** Source material follows **

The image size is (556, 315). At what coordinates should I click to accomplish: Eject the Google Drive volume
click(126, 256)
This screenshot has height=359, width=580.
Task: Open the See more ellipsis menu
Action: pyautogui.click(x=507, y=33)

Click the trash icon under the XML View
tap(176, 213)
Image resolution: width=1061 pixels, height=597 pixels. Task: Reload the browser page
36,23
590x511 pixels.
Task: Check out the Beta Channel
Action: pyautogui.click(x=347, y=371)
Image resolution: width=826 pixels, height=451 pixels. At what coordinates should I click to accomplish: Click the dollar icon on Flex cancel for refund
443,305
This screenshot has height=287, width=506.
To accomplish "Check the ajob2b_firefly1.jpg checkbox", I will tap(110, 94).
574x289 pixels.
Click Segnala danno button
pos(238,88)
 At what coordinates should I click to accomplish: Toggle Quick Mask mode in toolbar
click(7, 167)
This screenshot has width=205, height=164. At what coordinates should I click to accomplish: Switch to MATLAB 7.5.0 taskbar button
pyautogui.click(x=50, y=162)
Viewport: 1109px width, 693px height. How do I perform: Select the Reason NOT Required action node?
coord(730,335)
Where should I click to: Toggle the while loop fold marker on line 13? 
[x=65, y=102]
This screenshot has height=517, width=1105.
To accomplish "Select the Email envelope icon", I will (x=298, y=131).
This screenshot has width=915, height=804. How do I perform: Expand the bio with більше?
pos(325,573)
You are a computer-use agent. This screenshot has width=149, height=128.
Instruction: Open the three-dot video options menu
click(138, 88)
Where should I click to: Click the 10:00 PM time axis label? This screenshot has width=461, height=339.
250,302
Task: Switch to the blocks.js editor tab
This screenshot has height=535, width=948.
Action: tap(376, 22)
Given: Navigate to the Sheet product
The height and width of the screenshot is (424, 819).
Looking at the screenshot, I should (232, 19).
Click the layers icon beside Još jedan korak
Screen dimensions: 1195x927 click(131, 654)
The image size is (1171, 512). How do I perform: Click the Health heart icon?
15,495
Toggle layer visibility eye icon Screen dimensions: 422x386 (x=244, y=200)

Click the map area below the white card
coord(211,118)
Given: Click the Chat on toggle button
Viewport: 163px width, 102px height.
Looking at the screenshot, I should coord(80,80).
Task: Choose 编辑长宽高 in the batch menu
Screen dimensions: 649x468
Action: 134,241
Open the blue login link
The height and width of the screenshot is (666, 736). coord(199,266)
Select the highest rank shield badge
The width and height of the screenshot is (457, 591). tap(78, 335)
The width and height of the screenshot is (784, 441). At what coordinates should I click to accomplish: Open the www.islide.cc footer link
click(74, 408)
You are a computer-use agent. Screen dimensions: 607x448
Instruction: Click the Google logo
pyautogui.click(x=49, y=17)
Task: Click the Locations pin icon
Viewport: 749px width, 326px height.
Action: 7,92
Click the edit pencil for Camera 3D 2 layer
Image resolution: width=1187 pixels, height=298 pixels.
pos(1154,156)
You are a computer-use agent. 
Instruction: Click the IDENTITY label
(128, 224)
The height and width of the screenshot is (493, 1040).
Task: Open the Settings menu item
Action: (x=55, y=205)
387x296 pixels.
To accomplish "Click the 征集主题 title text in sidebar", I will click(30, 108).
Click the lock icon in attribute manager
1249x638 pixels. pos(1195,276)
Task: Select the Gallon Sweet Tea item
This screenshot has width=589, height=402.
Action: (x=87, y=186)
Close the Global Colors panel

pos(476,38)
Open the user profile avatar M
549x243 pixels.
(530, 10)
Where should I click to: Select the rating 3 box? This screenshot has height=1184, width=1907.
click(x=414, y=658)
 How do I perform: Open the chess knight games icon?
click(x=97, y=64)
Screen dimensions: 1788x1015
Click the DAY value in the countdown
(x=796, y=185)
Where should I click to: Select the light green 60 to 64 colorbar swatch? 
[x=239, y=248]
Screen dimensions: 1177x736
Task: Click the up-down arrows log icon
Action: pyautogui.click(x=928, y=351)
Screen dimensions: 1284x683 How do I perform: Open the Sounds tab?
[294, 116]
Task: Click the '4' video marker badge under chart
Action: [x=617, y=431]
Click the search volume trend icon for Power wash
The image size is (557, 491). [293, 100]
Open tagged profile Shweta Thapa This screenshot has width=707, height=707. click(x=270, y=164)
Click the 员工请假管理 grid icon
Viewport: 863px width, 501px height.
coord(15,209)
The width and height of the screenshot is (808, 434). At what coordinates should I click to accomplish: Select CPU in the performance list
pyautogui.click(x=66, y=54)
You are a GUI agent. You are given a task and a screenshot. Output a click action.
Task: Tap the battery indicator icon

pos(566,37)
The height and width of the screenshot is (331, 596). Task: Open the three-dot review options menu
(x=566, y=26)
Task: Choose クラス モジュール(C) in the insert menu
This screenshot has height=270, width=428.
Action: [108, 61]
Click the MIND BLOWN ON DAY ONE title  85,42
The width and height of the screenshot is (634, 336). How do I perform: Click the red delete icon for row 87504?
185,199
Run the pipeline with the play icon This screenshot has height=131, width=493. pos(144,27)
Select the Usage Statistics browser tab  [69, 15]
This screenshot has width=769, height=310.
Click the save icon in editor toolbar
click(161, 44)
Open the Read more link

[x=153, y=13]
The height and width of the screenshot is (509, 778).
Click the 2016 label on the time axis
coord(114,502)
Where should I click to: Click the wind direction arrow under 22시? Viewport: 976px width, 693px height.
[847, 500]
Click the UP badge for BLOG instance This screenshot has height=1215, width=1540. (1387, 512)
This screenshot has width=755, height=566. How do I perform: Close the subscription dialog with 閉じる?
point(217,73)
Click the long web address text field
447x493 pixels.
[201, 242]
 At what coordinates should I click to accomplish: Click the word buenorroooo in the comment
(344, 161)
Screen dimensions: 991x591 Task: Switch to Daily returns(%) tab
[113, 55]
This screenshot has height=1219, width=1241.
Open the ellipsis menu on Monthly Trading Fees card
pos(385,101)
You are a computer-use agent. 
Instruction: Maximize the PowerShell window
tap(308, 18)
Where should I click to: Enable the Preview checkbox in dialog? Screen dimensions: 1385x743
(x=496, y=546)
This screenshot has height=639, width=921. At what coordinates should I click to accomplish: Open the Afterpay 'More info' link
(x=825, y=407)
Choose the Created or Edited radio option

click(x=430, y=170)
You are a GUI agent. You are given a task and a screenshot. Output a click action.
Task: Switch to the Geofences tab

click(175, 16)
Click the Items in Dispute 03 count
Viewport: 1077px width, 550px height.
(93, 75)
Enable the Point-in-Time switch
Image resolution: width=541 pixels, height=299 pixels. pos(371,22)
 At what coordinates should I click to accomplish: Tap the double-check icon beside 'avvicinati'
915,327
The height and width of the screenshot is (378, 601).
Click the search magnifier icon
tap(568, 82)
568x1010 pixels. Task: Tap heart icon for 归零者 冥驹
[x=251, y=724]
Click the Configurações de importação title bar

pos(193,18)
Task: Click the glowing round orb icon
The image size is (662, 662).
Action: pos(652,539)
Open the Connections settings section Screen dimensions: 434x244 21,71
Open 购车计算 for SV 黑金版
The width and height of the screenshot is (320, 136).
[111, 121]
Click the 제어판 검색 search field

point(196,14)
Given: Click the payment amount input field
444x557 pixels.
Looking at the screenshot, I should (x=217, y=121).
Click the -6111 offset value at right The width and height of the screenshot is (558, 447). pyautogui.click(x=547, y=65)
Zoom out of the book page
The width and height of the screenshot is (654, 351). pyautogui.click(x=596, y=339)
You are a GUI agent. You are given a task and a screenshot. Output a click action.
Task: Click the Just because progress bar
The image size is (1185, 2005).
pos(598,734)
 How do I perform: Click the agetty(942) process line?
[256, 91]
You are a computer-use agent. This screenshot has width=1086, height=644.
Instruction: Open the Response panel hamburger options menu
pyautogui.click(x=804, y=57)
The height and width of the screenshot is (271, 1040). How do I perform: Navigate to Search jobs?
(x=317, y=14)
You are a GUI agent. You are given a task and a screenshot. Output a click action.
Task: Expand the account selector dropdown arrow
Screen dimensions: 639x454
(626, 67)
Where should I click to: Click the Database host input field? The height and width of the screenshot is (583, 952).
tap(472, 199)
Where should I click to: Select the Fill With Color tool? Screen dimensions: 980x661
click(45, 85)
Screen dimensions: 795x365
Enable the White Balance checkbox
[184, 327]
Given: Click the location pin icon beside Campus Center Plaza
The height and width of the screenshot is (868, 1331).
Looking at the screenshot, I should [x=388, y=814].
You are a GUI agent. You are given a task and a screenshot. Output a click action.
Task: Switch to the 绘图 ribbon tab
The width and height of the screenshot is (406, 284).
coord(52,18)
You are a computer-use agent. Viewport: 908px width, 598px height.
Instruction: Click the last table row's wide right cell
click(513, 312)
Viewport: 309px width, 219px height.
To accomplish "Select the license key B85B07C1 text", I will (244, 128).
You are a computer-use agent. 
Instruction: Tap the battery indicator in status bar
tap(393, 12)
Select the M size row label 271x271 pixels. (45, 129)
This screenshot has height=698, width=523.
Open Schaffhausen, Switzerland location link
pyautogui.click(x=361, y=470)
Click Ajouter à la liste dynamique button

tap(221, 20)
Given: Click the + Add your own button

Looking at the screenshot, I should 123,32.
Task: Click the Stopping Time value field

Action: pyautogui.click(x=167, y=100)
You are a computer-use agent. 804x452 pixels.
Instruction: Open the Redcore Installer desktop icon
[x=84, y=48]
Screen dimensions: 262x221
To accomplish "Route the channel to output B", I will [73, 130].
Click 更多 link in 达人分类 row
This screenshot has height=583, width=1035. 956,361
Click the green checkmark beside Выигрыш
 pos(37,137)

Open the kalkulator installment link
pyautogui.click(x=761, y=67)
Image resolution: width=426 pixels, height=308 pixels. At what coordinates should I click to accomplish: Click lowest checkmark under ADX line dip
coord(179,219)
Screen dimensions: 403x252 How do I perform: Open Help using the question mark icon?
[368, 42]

** End of Source material **

What is required =
Search the data above and return each line in which "text" occurs.

Written answer =
To accomplish "Click the 征集主题 title text in sidebar", I will click(30, 108).
Click the long web address text field
To accomplish "Select the license key B85B07C1 text", I will (244, 128).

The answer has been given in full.